Lovely delicate spices on the nose, as with the real deal. It’s full of citrus, and aromatic botanicals.

The Great Summer Cup (Asda)

Don’t let the packaging put you off, this Pimm’s alternative is actually pretty good.

It’s quite sweet, and heavy on the strawberries, so works well if you like Pimm’s and lemonade.

Can you make Pimm’s without alcohol?

For those looking for an alcohol-free cocktail, there are easy ways of replicating the unique taste of Pimm’s, without alcohol.

Most of these involve balsamic vinegar.

Before you throw your device out the window, hear us out!

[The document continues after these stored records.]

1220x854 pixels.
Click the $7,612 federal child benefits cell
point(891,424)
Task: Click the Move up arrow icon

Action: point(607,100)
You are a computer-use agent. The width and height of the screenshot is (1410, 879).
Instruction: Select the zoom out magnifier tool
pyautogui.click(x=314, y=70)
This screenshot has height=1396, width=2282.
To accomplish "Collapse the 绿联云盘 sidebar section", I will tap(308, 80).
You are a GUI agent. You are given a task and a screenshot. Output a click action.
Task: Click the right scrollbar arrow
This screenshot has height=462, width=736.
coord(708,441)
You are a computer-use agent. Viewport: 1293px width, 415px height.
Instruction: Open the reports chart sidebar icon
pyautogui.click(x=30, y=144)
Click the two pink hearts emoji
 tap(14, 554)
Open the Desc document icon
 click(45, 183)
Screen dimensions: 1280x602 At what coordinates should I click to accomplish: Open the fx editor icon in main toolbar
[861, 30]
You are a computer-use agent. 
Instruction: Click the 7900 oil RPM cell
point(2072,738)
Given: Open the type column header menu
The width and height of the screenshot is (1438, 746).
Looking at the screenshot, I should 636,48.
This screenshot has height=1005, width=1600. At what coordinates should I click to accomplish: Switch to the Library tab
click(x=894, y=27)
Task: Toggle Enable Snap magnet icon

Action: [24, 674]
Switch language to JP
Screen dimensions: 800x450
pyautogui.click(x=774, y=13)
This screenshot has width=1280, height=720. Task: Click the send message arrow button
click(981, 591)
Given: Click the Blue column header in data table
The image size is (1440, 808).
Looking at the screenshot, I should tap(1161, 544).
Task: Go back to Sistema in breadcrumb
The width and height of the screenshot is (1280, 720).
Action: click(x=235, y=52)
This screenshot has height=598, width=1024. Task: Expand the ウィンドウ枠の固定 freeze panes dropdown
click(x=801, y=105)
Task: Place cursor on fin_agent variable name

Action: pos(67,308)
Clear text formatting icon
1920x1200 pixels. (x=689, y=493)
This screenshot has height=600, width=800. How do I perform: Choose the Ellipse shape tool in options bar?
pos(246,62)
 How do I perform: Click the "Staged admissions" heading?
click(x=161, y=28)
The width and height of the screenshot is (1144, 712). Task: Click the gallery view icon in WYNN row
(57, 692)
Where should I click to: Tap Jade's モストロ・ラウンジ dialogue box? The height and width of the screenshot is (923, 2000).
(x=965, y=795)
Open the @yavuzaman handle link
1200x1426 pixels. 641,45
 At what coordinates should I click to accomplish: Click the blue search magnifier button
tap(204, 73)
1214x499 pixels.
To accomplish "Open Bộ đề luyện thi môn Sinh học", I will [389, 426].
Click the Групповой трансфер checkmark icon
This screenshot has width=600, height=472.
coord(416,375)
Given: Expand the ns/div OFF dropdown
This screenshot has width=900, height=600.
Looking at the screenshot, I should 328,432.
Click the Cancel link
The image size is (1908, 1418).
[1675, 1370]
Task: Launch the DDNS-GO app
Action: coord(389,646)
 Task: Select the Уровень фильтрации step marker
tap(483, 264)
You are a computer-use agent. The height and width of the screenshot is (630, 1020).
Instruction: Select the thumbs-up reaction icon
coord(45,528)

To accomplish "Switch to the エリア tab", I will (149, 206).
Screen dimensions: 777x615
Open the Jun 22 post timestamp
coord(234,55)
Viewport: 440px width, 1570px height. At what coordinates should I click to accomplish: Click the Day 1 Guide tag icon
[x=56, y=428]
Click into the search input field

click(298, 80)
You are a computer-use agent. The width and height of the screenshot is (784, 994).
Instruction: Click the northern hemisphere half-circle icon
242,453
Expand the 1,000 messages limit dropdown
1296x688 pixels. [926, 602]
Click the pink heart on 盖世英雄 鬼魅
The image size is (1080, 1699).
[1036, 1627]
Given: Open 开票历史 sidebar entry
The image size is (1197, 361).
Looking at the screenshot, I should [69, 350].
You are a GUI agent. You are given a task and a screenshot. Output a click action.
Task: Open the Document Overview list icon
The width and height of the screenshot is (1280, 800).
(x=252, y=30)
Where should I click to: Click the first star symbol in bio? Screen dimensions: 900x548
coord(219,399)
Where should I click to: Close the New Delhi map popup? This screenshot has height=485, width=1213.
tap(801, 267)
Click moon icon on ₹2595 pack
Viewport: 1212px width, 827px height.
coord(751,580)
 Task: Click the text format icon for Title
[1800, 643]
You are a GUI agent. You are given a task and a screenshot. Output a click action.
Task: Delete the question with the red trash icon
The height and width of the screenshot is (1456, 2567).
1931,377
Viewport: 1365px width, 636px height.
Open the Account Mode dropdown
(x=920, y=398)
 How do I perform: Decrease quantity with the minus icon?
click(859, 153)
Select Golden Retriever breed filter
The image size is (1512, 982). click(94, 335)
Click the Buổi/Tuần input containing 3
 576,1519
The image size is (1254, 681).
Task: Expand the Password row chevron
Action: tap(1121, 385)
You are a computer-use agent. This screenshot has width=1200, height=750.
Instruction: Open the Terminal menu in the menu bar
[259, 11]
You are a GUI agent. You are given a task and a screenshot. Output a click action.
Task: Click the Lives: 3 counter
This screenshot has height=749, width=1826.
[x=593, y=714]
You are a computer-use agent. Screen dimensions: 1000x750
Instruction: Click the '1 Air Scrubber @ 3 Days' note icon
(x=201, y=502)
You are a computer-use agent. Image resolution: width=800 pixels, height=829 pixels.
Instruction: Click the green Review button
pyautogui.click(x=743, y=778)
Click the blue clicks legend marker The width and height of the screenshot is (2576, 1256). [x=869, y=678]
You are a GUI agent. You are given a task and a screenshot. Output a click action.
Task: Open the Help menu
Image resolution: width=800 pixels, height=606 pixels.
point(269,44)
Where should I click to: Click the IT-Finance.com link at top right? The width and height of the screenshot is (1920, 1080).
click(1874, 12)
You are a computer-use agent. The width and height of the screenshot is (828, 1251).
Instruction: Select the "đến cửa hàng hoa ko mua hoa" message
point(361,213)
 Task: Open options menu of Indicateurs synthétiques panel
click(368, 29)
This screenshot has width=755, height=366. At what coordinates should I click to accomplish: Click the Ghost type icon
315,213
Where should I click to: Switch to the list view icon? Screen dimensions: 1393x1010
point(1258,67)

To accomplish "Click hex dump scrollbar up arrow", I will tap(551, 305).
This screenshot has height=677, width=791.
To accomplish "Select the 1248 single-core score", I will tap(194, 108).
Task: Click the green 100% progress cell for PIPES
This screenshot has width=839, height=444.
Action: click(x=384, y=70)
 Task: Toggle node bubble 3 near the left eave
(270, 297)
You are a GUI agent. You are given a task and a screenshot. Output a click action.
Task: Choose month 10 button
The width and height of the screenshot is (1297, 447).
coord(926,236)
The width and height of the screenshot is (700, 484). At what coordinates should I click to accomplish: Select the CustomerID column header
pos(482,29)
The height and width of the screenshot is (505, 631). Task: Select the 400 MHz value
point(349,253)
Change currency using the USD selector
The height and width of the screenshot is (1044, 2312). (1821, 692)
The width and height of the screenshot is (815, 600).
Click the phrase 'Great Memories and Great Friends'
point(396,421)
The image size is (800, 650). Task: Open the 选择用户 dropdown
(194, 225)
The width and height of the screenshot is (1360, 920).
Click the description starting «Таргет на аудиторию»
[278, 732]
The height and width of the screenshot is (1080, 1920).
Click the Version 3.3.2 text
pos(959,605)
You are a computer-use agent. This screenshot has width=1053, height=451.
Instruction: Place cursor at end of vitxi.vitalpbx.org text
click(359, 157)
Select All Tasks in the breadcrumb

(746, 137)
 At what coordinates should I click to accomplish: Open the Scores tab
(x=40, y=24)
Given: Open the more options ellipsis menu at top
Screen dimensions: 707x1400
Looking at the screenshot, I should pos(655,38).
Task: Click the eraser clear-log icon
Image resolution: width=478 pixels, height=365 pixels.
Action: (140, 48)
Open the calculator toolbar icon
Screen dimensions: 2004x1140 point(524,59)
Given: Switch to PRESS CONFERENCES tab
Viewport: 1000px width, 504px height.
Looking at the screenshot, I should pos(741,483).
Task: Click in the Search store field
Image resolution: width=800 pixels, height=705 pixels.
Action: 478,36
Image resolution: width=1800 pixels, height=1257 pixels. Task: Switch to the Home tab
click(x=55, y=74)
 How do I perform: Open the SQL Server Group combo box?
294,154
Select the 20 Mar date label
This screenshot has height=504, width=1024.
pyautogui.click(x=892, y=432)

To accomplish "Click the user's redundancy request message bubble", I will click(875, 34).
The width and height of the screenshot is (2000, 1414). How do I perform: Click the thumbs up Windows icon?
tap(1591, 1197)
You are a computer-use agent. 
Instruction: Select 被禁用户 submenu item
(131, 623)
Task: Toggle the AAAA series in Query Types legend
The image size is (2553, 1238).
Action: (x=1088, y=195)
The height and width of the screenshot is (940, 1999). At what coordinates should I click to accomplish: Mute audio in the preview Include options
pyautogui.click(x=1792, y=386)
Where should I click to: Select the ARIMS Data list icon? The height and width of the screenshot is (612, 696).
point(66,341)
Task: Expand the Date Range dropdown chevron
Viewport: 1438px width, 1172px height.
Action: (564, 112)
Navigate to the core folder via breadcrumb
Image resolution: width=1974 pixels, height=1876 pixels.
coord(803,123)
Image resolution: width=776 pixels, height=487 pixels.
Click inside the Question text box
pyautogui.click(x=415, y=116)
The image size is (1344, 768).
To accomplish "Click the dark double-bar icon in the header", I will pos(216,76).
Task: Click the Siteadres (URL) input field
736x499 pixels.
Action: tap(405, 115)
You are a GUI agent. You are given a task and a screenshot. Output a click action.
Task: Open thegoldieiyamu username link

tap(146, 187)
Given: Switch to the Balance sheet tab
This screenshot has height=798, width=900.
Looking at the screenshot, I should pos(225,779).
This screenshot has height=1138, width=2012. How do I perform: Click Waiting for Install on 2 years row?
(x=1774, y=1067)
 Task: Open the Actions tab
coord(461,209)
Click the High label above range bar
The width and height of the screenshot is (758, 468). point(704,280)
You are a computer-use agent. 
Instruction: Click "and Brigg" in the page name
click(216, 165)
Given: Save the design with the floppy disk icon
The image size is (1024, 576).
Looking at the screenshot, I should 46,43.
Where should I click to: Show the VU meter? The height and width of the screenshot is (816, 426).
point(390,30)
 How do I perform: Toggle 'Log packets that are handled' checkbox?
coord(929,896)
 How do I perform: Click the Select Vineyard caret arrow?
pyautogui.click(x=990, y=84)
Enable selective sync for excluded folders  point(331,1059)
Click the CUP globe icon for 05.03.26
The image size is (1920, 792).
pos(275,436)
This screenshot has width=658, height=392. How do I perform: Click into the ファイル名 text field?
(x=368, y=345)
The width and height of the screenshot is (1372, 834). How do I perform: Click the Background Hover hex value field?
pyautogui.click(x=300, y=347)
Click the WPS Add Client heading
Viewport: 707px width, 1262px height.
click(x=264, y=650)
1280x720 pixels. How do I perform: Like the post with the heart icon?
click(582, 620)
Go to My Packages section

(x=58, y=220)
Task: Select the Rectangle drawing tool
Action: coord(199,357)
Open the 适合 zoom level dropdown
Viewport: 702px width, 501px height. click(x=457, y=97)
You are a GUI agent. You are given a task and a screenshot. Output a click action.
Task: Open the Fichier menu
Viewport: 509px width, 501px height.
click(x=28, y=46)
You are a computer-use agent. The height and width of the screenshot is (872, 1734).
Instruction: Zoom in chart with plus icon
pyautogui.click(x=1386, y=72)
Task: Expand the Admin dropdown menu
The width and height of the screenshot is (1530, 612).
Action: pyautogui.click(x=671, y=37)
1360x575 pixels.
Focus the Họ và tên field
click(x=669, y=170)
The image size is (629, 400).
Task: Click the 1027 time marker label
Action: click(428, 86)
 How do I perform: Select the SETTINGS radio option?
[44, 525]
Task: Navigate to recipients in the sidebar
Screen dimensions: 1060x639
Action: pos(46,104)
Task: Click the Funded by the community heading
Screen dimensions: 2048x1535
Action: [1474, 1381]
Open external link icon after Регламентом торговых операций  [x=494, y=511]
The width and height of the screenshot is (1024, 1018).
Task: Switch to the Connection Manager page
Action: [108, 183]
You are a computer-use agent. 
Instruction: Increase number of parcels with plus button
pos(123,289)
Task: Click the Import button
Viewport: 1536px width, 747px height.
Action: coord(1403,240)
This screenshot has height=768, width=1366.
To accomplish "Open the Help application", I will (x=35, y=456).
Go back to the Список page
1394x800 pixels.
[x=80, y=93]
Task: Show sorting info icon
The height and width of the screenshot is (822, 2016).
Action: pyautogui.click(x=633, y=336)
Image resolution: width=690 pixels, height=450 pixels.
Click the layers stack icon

The bitter taste of vinegar is actually a good match for Pimm’s once you pair it with the other ingredients from the Pimm’s cup recipe.

However, we prefer adding a dash of tea to soften the flavour.

Alcohol-free Pimm’s recipe

50ml Alcohol Free Pimm’s Mix (25ml black tea, 25ml balsamic vinegar)

100ml Lemonade




Brew the tea and let it cool. Then mix with balsamic vinegar at 50:50 ratio.

In a tall collins glass, add your alcohol-free mix with ice.

Add your chopped fruit, then top with lemonade.

Duplicate the quantities per person as needed.


How much Pimm’s for 100 guests?

Rows of wine glasses with bright coloured straws, containing the Pimm's recipe

As cocktail experts, we’re often asked for the perfect amount of Pimm’s to prepare for a summer party.

Our answer is always: it depends!

A number of variables like weather, food options, and even guest preferences will impact the number of drinks you’ll need.

However, as a rough guide, aim for around two drinks per hour.

Take the classic Pimm’s Cup recipe and calculate as follows:

50ml Pimm’s x 100 guests x 2 = 10,000ml Pimm’s

For this you’d need fifteen 70cl bottles of Pimm’s.

Use the same method for the other ingredients and there you are!

This is a rough guide of course, and it’s always better to buy a little extra than needed!